Next, we compared our classification with the traditional classification. Previously, shrimp hemocytes have been divided into three major types: hyalinocytes, semi-granulocytes, and granulocytes based on morphological criteria and functional properties (Söderhäll, 2016). Recently, these three major types were separated using cell sorting or Percoll density gradient centrifugation and their marker genes were identified and validated using qPCR (Sun et al., 2020; Yang et al., 2015). Here, we analyzed the distribution of previous published marker genes: for hyalinocytes—lysosome membrane protein2 (LIMP2, ncbi_113826216), tubulin beta chain (TUBB4B, ncbi_113826677), dipeptidyl peptidase 1 (CTSC, ncbi_113824311), transglutaminase 1 (TGM1, ncbi_113823934) (Figure 4A, Figure 1—figure supplement 2C); for semi-granulocytes—beta-arrestin-1 (ARRB1, ncbi_113804686), ADP-ribosylation factor 6 (ARF6, ncbi_113820333), lysozyme (Lyz1, ncbi_113802295), Penaeid-3a (PEN-3, ncbi_113808997) (Figure 4B, Figure 1—figure supplement 2A and B); and for granulocytes—clone ZAP 18 putative antimicrobial peptide (CRU, ncbi_113801825), phenoloxidase-activating factor 3 (PPAF3, ncbi_113800184), phenoloxidase 3-like (PPO3, ncbi_113827090), peroxinectin (Pxt, ncbi_113820150) (Figure 4C, Figure 2—figure supplement 1C).
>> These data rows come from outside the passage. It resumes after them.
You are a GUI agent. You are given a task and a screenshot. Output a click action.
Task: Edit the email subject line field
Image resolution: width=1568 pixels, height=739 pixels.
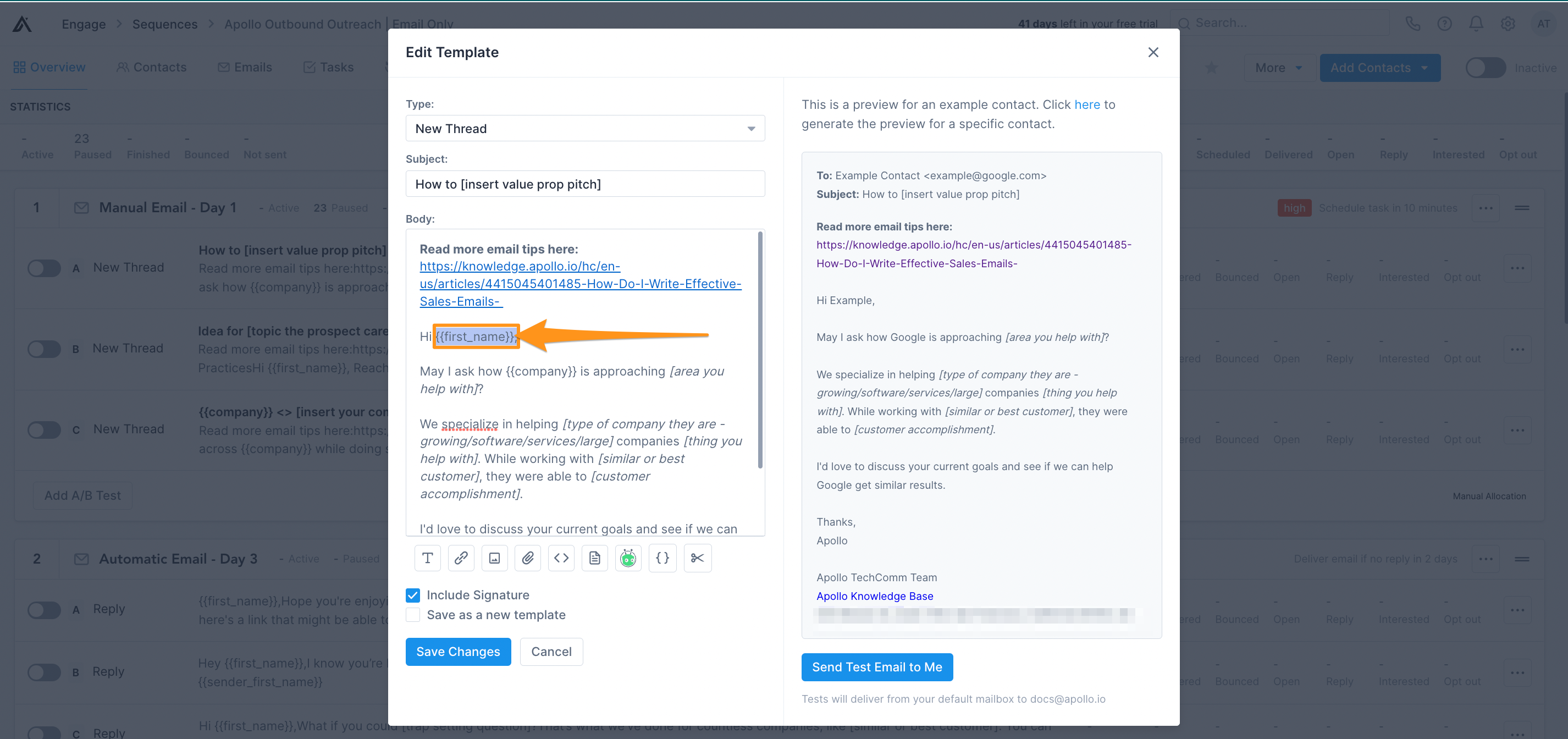click(584, 183)
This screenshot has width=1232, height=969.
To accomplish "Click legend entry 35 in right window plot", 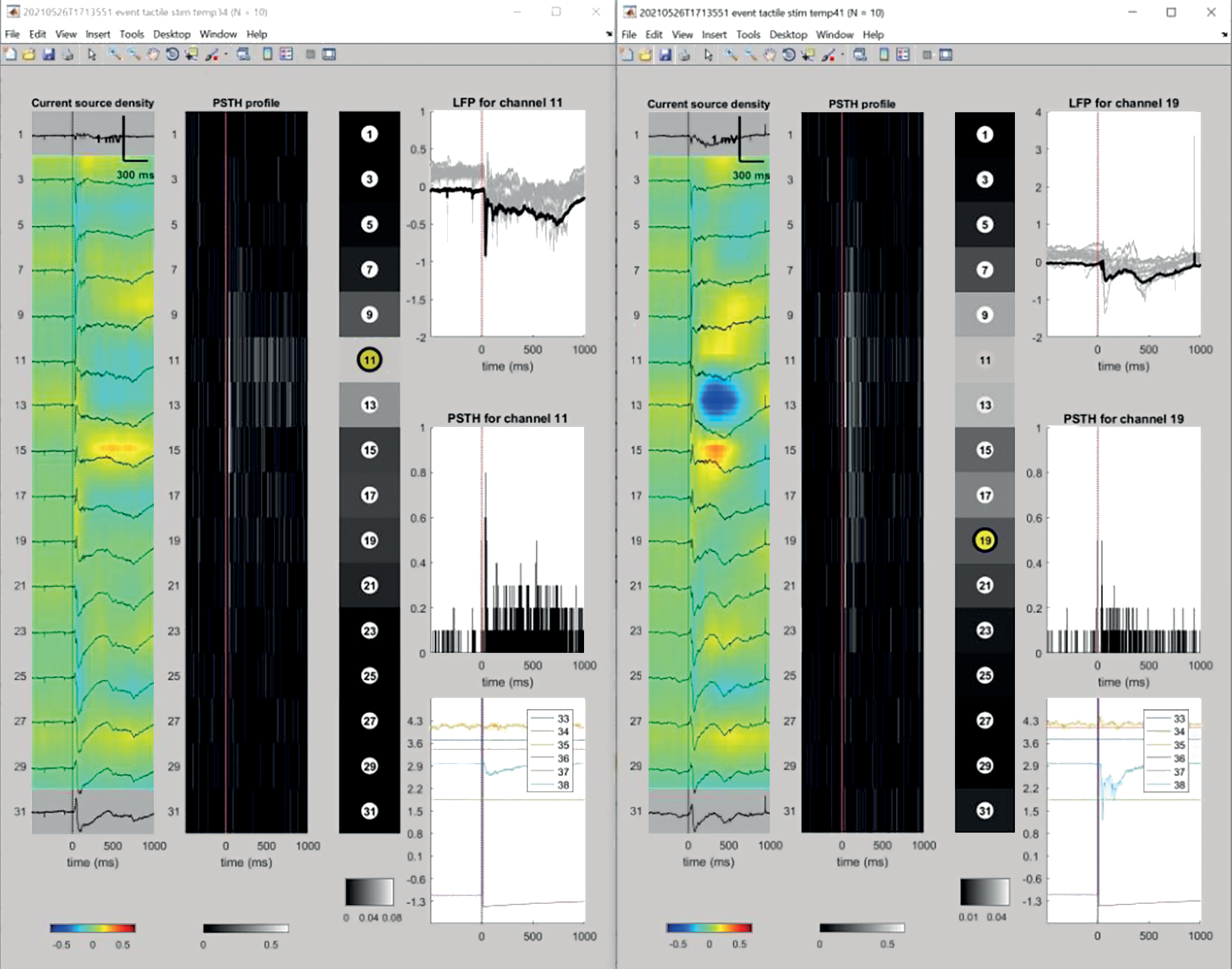I will 1179,745.
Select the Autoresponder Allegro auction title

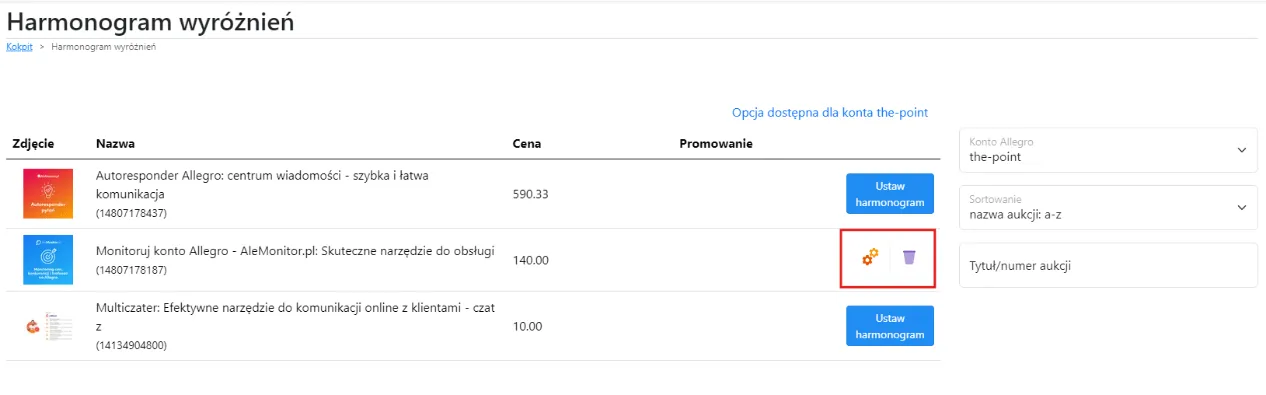coord(262,184)
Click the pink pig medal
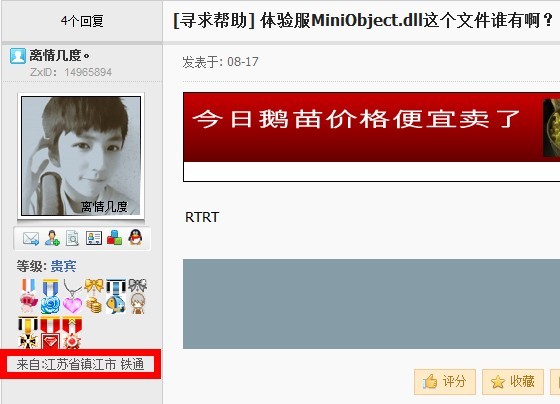Viewport: 560px width, 404px height. pos(29,296)
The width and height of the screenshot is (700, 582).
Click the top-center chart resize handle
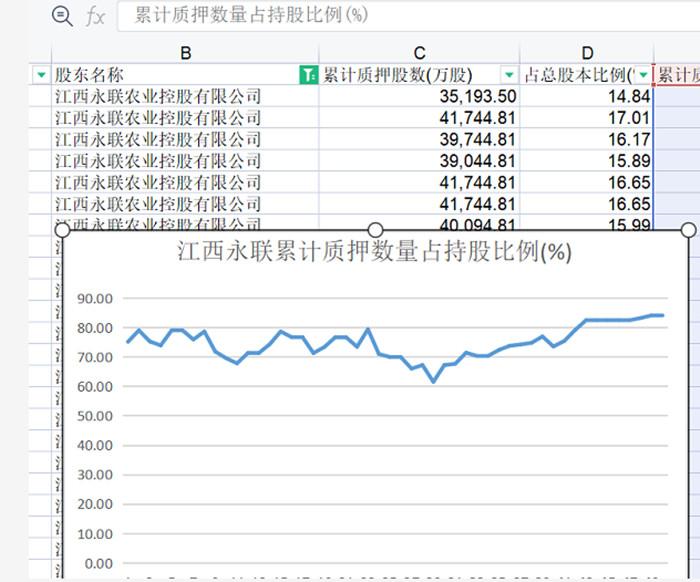click(x=376, y=230)
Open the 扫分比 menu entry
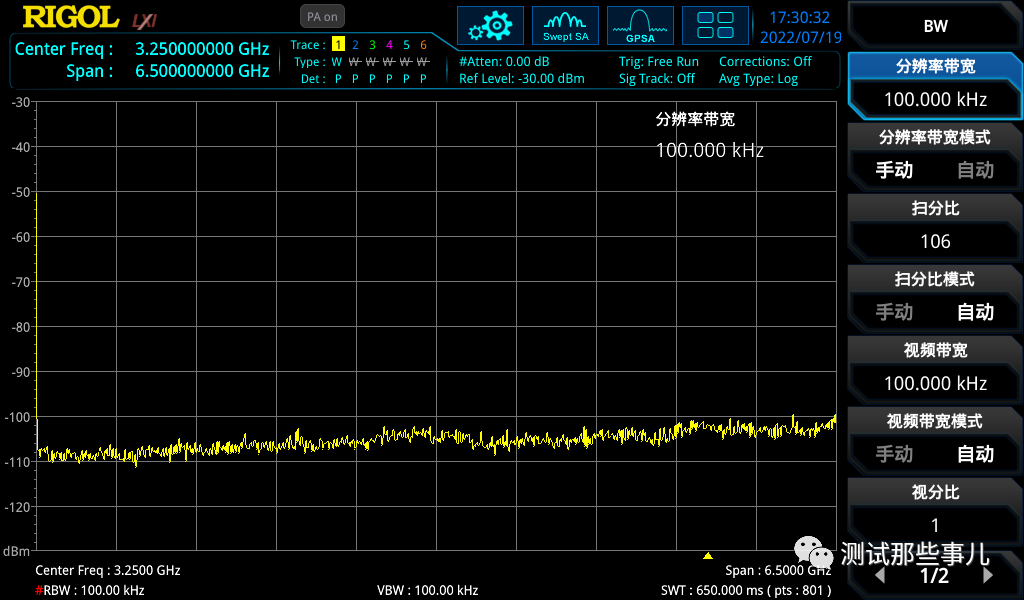The image size is (1024, 600). (x=935, y=208)
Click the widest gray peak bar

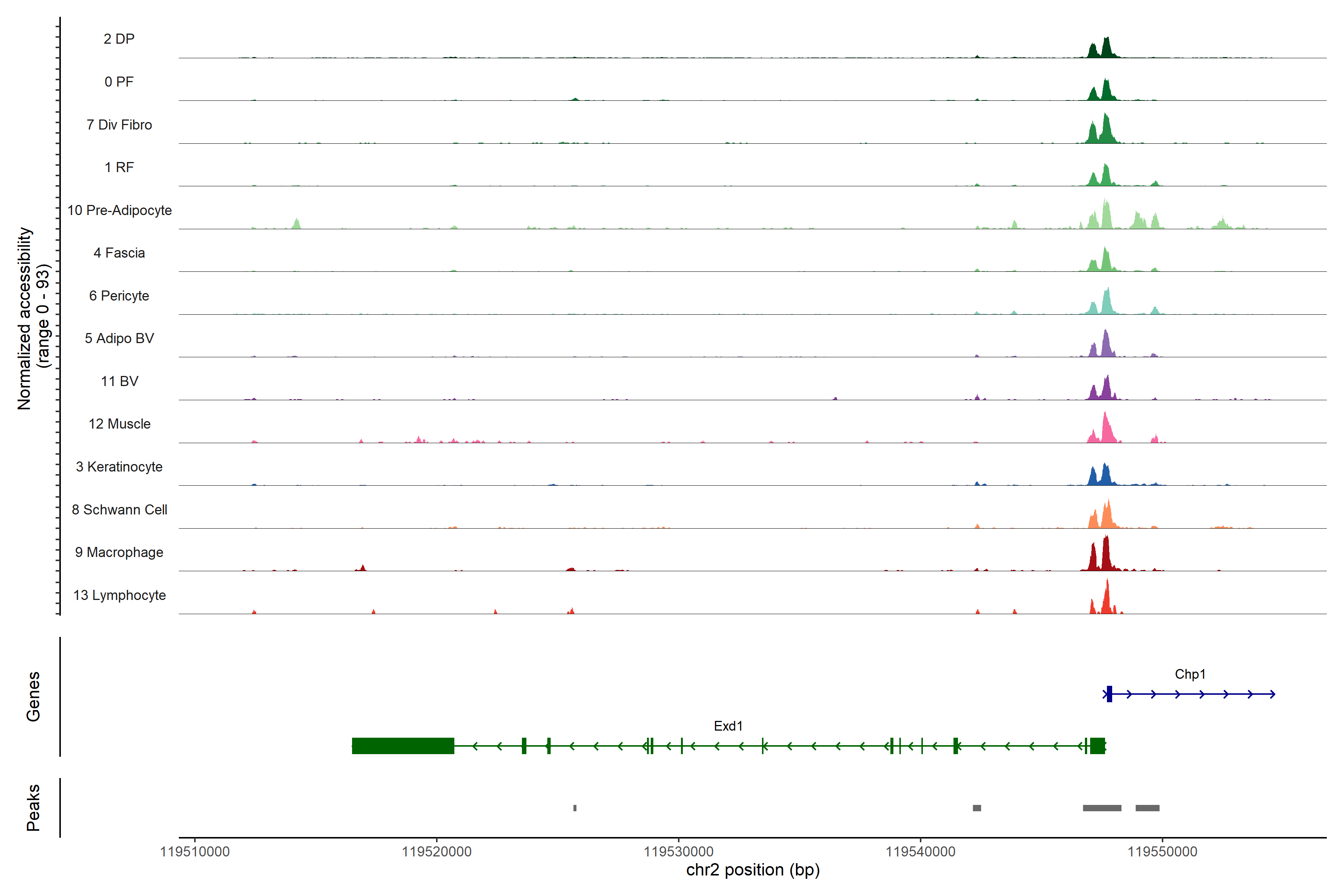coord(1102,808)
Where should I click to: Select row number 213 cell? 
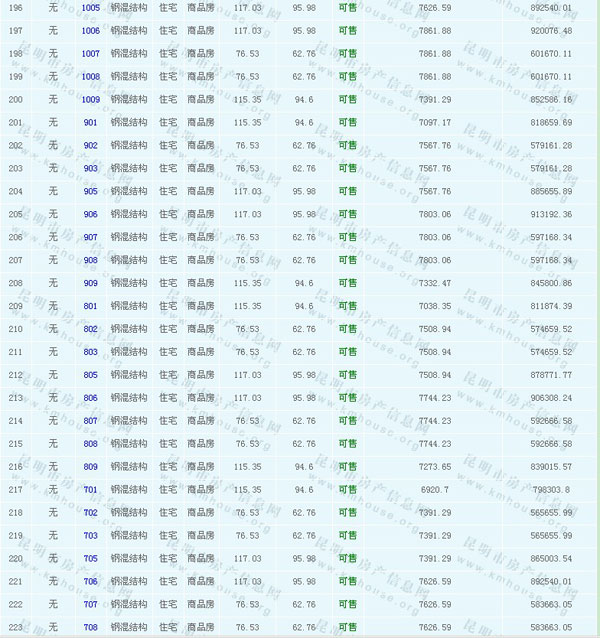(x=15, y=397)
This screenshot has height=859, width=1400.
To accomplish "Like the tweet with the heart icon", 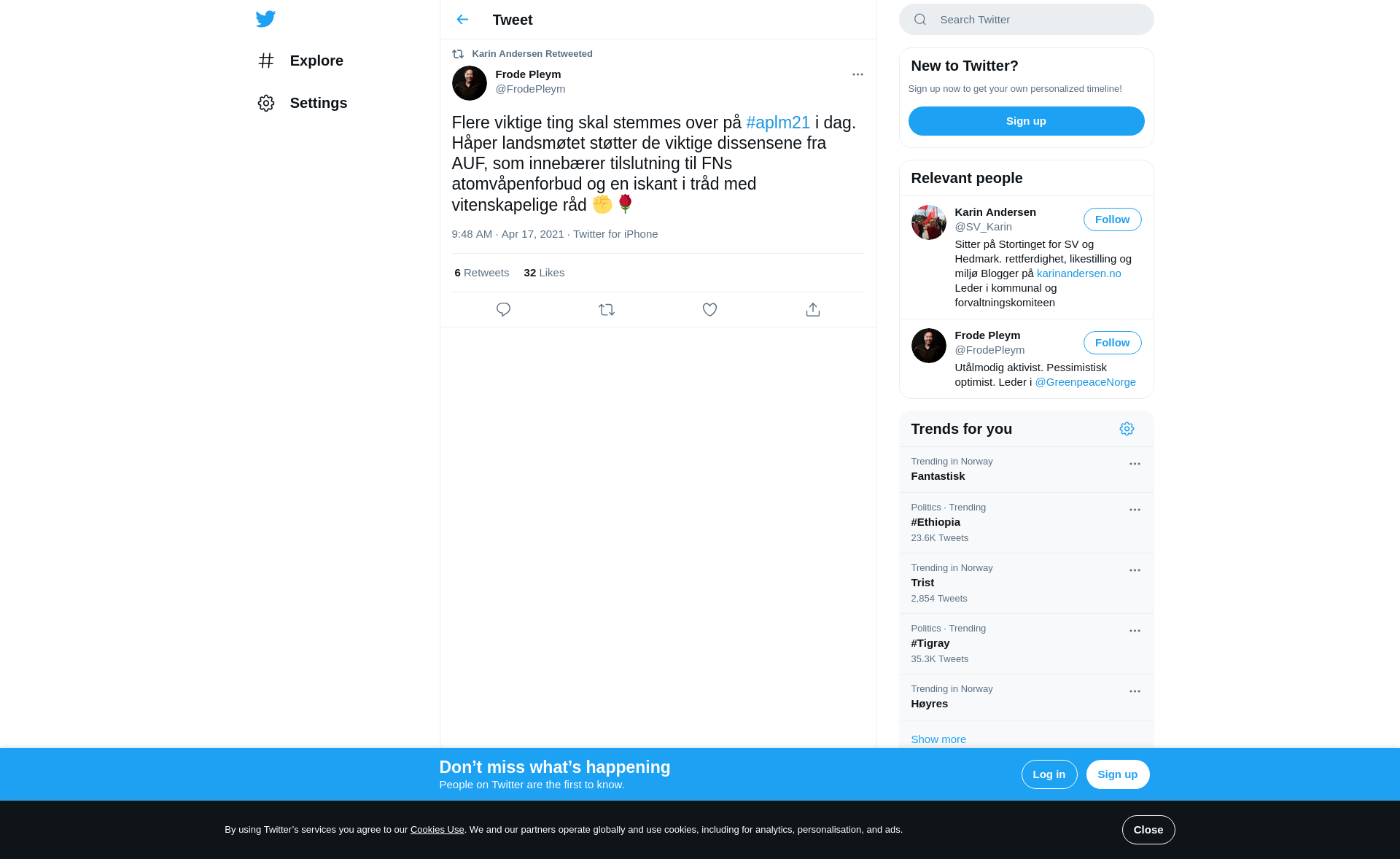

Hyalinocyte marker genes were highly expressed in PH1, PH2, MH1, and MH2 groups (Figure 4A and D). Semi-granulocyte marker genes were highly expressed in GH2 and MH2 groups (Figure 4B and D). These data are consistent with previous observations that hyalinocytes contain both proliferating progenitors and phagocytic cells (Söderhäll, 2016). It also explained the observation of phagocytic activities in semi-granulocytes in some studies (Sun et al., 2020). The granulocyte marker genes were consistent with our observations and were highly expressed in GH2 (Figure 4C–D), which indicates that granulocytes are indeed the largest cell-type with internal condensed granules (Söderhäll, 2016).

Comparison between the traditional classification and the classification in this study.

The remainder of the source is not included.